RICORDIAMOCI CHI SIAMO, ADESSO E QUI IN ITALIA

Vedremo nello specifico questi studi nella seconda parte di questo articolo, per ora basti sapere che secondo Marguerite “è giunto il tempo che queste conoscenze e questi poteri si risveglino. Ed è proprio a voi, donne italiane, e a quelle greche, che gli Dei, ADESSO, si rivolgono: è il tempo che vi svegliate, che ricordiate chi siete state, che ridiate sacralità alla vostra femminilità e non è un caso che il momento sia proprio adesso”.
Per noi Streghe questo discorso è come una cascata di gioia che rompe tutte le dighe, come un suono dal profondo della terra che chiama.
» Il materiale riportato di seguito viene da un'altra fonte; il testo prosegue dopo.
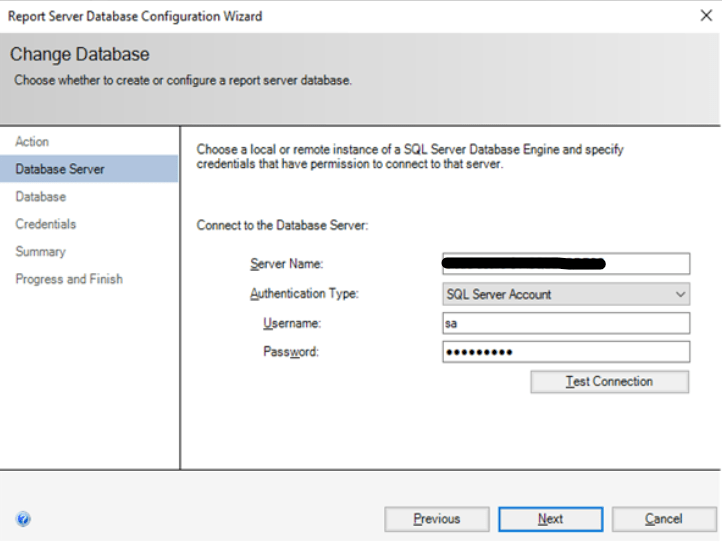Click the Password label text
Image resolution: width=722 pixels, height=542 pixels.
coord(291,352)
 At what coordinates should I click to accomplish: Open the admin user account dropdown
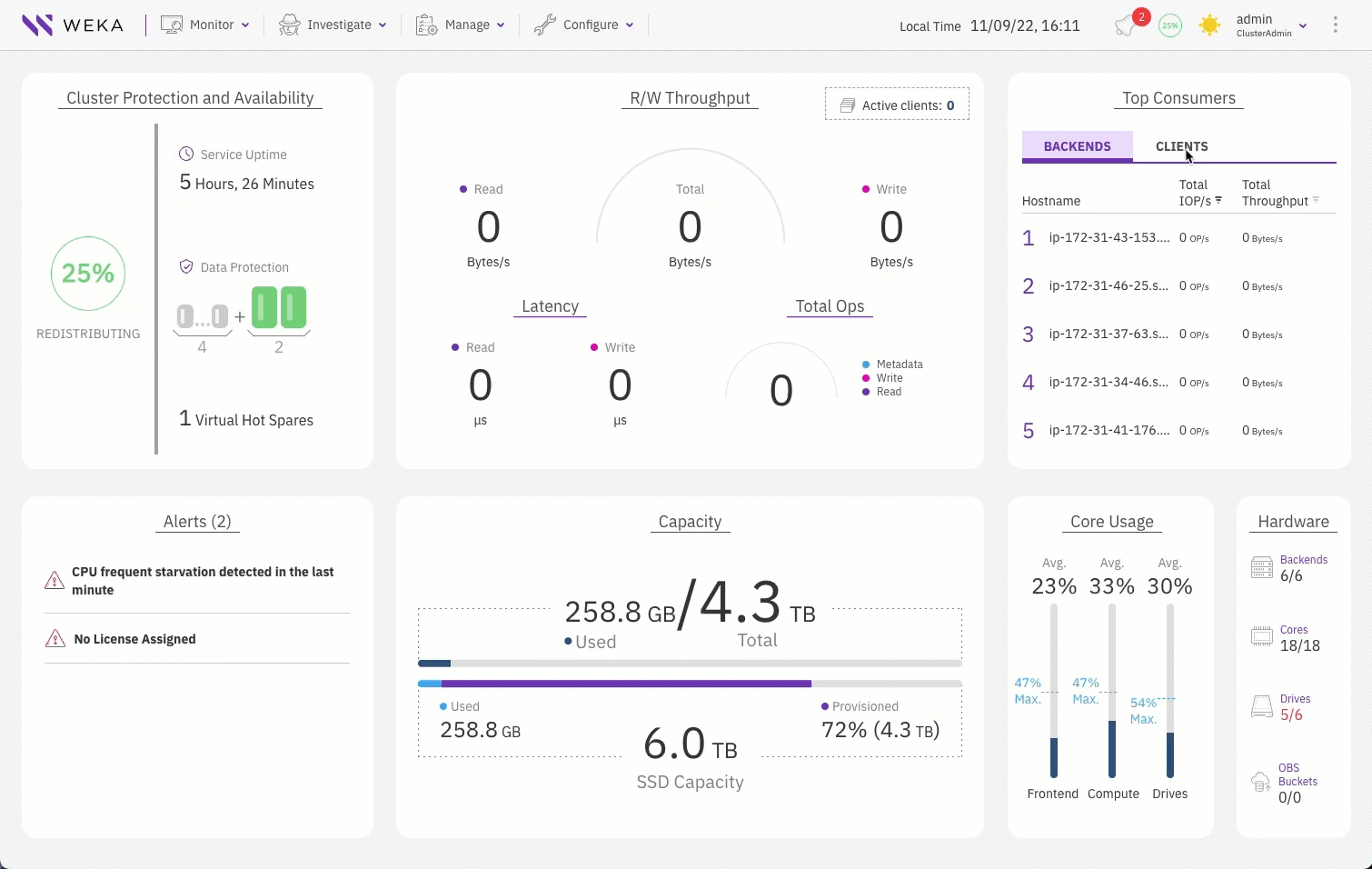(1271, 25)
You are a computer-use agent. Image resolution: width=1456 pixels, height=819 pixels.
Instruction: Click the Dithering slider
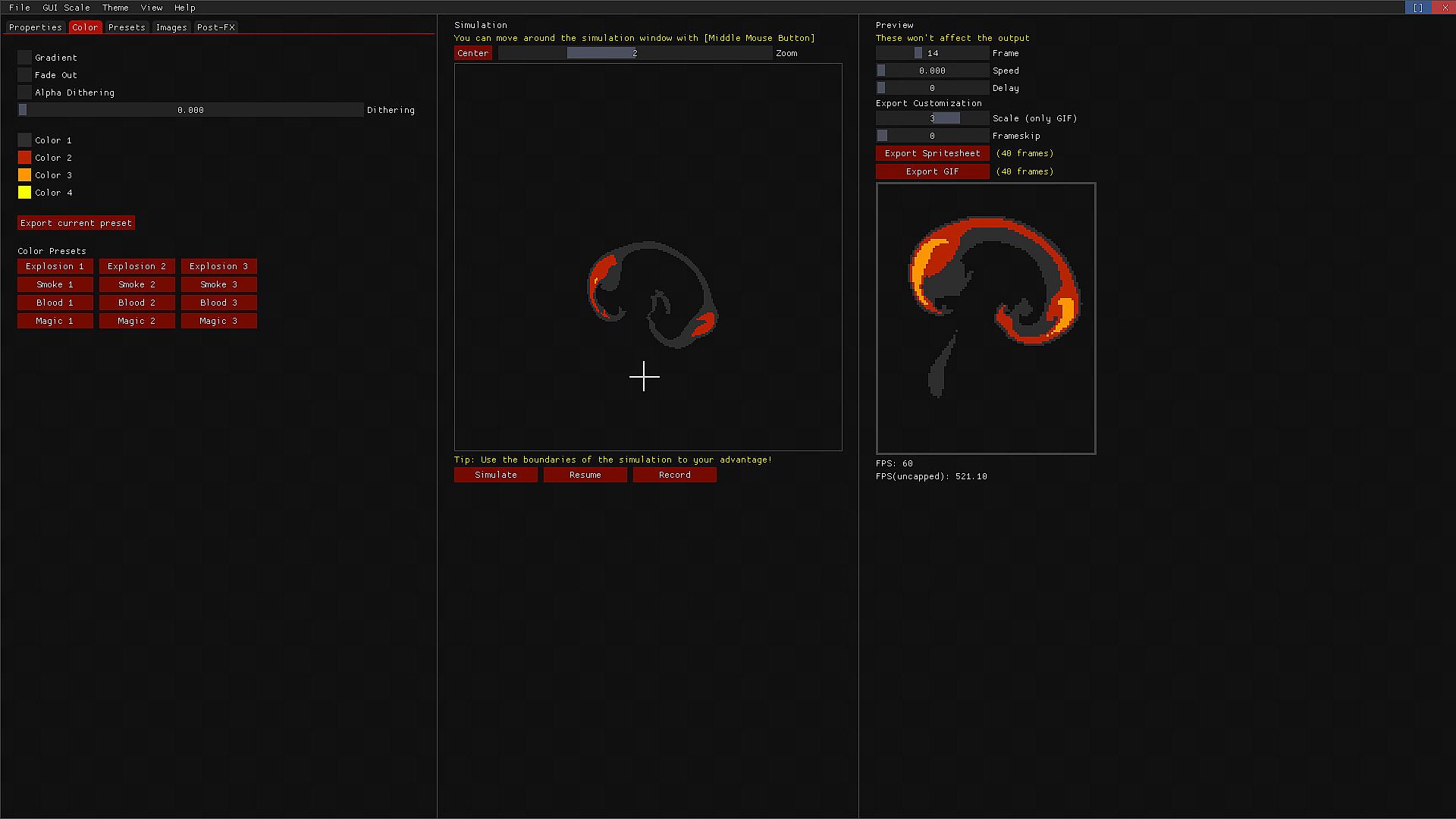[x=191, y=110]
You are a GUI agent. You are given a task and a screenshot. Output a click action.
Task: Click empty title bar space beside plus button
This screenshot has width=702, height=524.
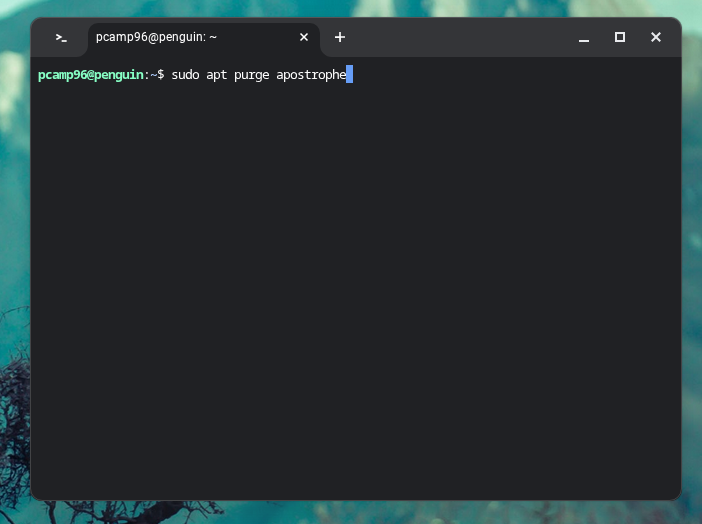tap(460, 37)
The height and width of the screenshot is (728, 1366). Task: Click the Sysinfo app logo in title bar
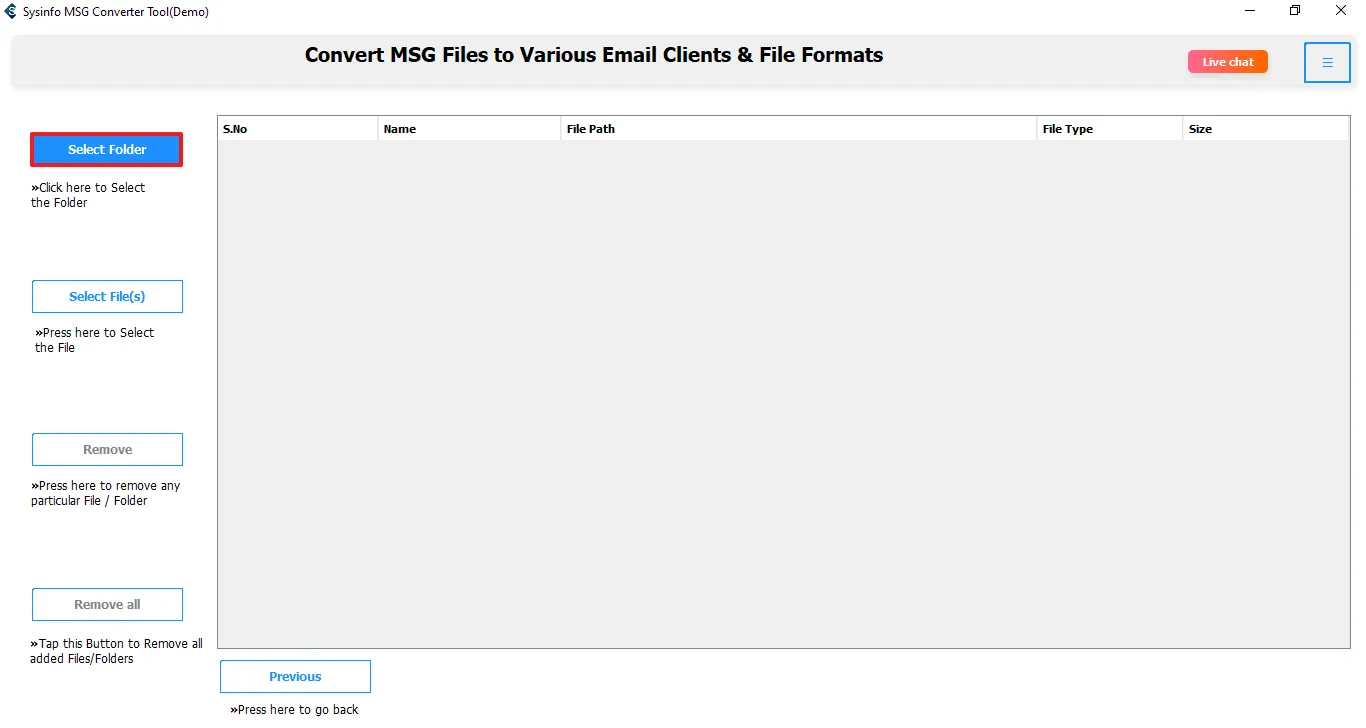11,11
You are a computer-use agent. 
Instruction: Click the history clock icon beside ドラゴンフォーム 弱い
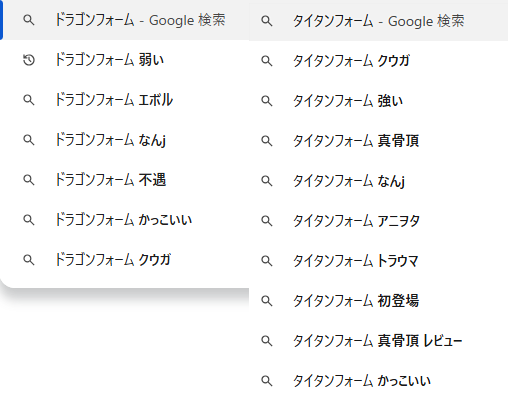(29, 60)
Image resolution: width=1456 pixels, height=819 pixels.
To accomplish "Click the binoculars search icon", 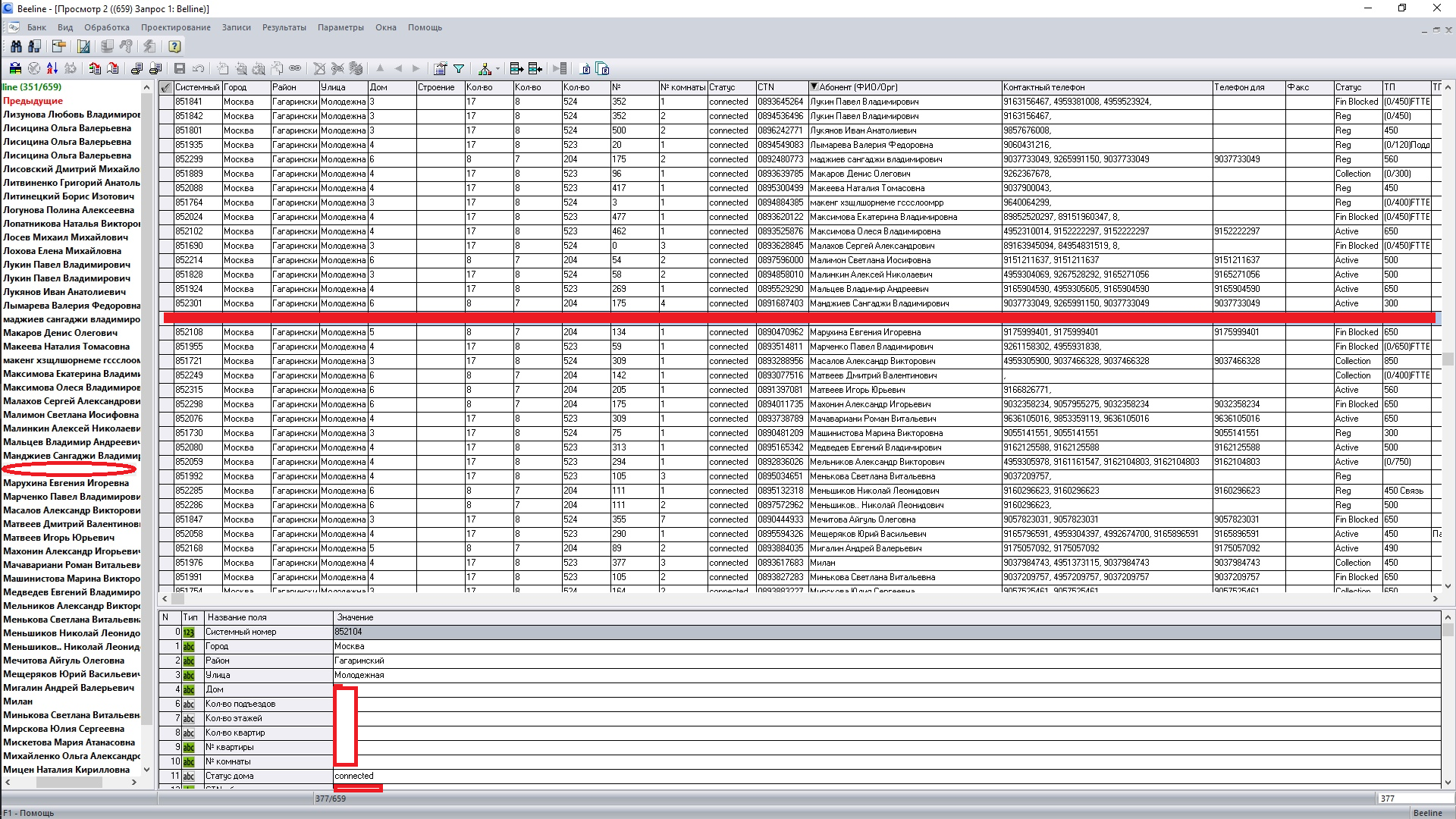I will 16,46.
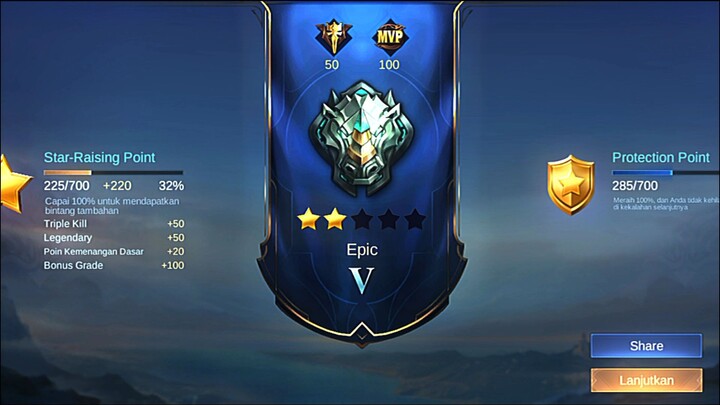720x405 pixels.
Task: Click the last empty rank star
Action: (x=415, y=219)
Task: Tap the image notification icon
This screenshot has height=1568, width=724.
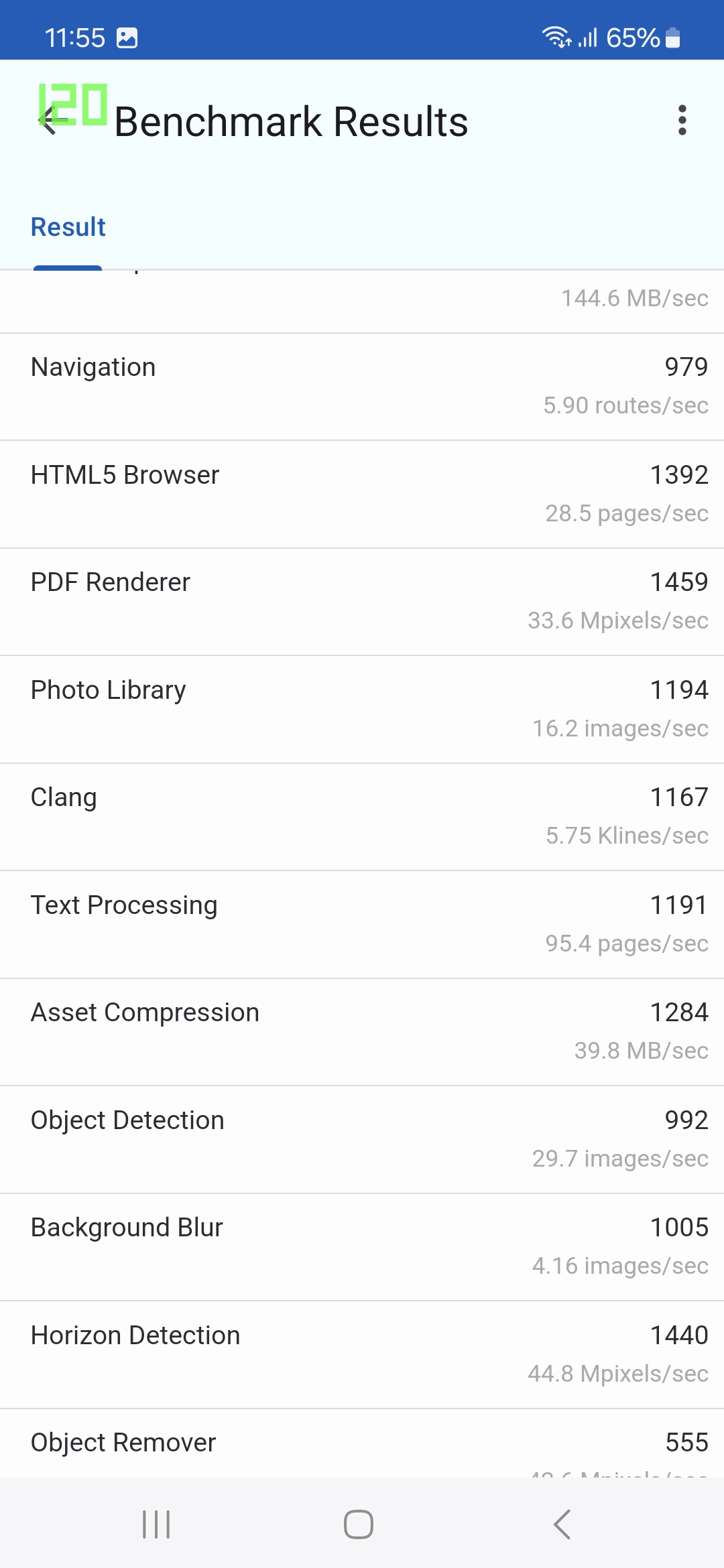Action: [x=127, y=38]
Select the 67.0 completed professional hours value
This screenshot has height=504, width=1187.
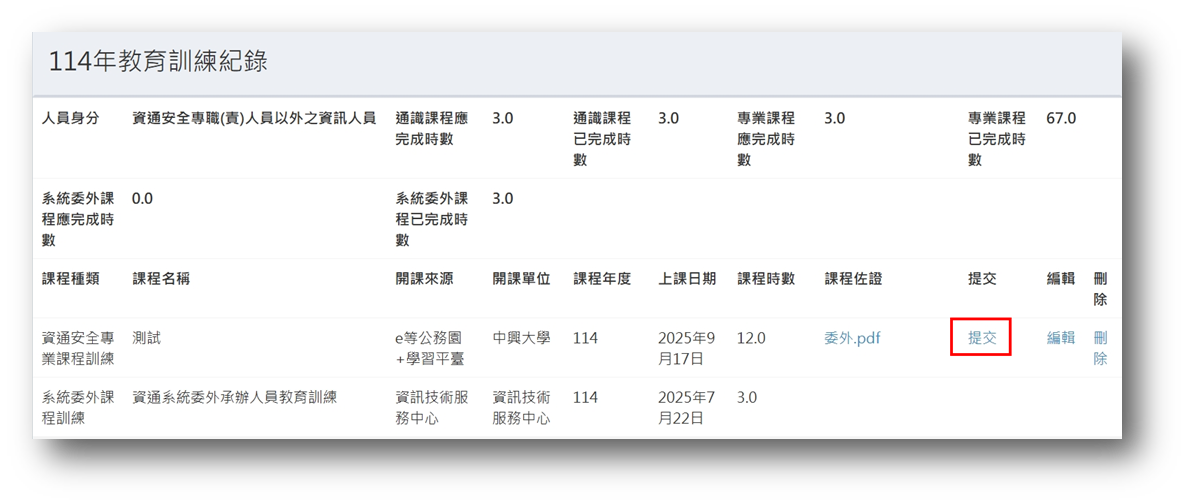click(x=1061, y=118)
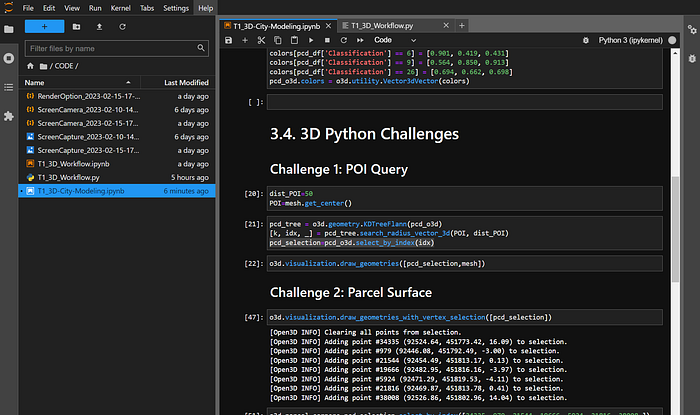Upload files using the upload arrow icon
The height and width of the screenshot is (415, 700).
(100, 27)
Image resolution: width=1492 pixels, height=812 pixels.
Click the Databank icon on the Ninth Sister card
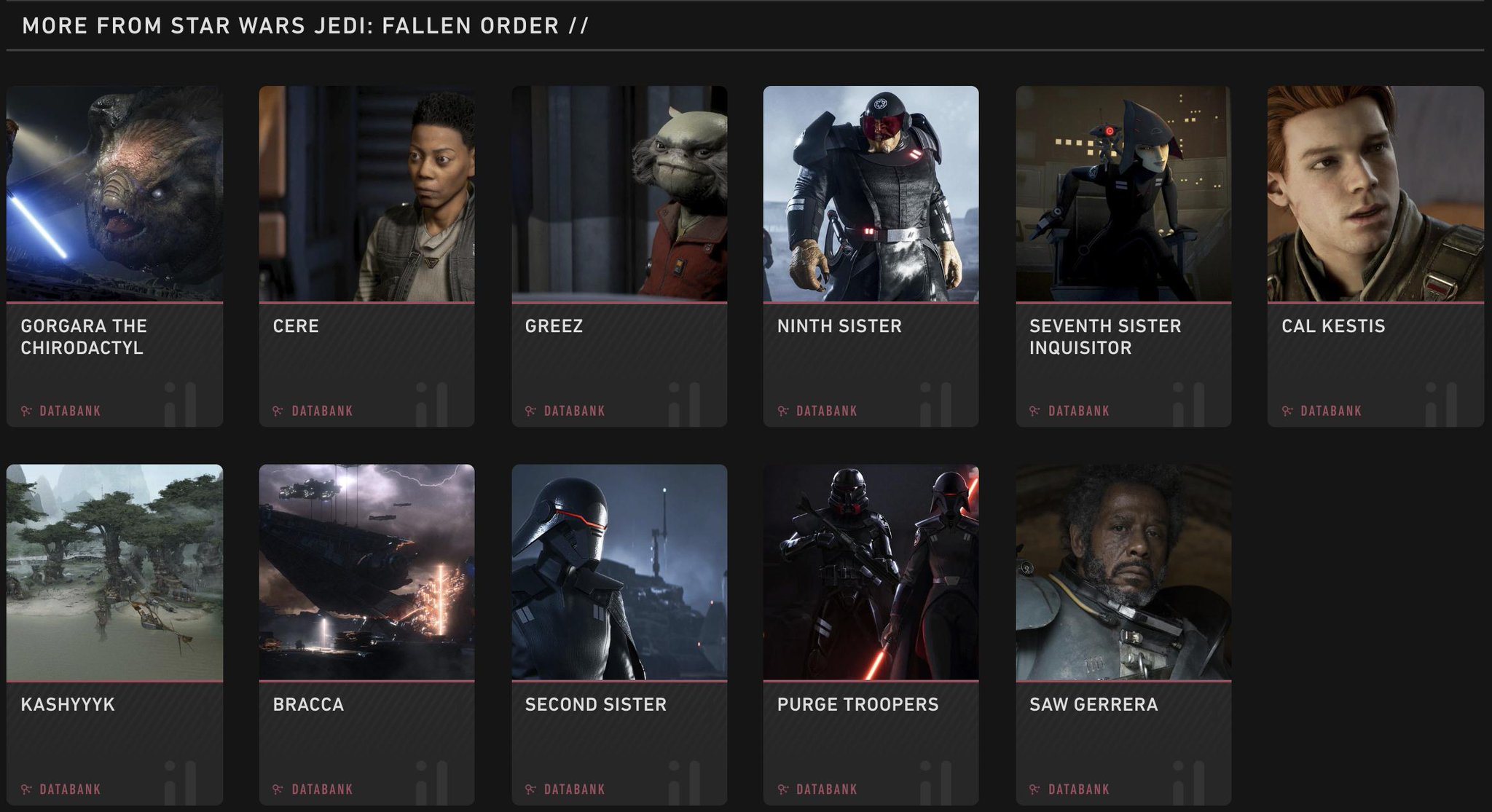coord(783,411)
Ma Marguerite ha sempre un sorriso dolce e uno sguardo “dagli occhi brillanti” (l’etimoligia della parola Parthenos che ispira i suoi studi). “Se cerco di spiegare svanisce il mistero. Ma ho voluto dare ascolto a questa voce che mi spingeva a una ricerca accademica e spirituale dei miei antenati. In tanti anni di studi ho voluto rivedere la storia e i miti in modo personale, e ho capito che è come un ologramma, tutto va letto a più livelli. E ho sempre avuto una guida divina al mio lavoro. Tutte noi dobbiamo ricercare un rapporto privilegiato con una divinità in particolare. Vivono in un mondo parallelo e si evolvono con noi, ed è sempre un rapporto di scambio, reciproco: loro, gli Dei, hanno bisogno di noi come noi di loro”.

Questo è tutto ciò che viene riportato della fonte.